[Stored items]

+ + + + +

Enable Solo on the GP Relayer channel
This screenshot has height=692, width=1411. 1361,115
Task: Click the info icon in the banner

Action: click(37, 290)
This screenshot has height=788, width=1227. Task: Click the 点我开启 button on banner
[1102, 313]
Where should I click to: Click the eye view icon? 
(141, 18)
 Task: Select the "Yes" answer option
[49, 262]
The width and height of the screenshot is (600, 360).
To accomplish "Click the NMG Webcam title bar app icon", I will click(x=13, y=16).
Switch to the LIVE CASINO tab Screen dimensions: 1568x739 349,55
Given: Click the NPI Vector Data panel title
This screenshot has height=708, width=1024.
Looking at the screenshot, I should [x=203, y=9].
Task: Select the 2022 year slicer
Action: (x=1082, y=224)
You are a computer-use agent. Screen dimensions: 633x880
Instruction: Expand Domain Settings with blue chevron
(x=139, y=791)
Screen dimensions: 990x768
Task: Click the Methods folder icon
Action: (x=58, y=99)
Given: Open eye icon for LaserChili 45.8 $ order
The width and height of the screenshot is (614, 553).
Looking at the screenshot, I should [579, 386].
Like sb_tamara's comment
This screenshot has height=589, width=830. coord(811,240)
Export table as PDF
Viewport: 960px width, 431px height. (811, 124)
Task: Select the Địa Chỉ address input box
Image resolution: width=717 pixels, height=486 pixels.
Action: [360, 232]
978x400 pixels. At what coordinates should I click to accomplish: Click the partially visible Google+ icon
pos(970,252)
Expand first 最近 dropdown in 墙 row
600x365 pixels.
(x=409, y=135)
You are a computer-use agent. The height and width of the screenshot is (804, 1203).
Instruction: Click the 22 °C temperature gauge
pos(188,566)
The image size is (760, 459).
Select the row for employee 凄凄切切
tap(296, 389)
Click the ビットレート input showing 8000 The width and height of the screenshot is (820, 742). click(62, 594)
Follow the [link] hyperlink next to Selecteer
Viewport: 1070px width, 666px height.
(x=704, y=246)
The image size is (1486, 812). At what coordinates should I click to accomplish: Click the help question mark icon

+ + + + +

=== GOAL OF THE EXERCISE ===
What are the lines from the one with "978x400 pixels. At" through the end of the records above? Set them down exactly, both ends included, and nothing else.

=== EXERCISE RESULT ===
978x400 pixels. At what coordinates should I click to accomplish: Click the partially visible Google+ icon
pos(970,252)
Expand first 最近 dropdown in 墙 row
600x365 pixels.
(x=409, y=135)
You are a computer-use agent. The height and width of the screenshot is (804, 1203).
Instruction: Click the 22 °C temperature gauge
pos(188,566)
The image size is (760, 459).
Select the row for employee 凄凄切切
tap(296, 389)
Click the ビットレート input showing 8000 The width and height of the screenshot is (820, 742). click(62, 594)
Follow the [link] hyperlink next to Selecteer
Viewport: 1070px width, 666px height.
(x=704, y=246)
The image size is (1486, 812). At what coordinates should I click to accomplish: Click the help question mark icon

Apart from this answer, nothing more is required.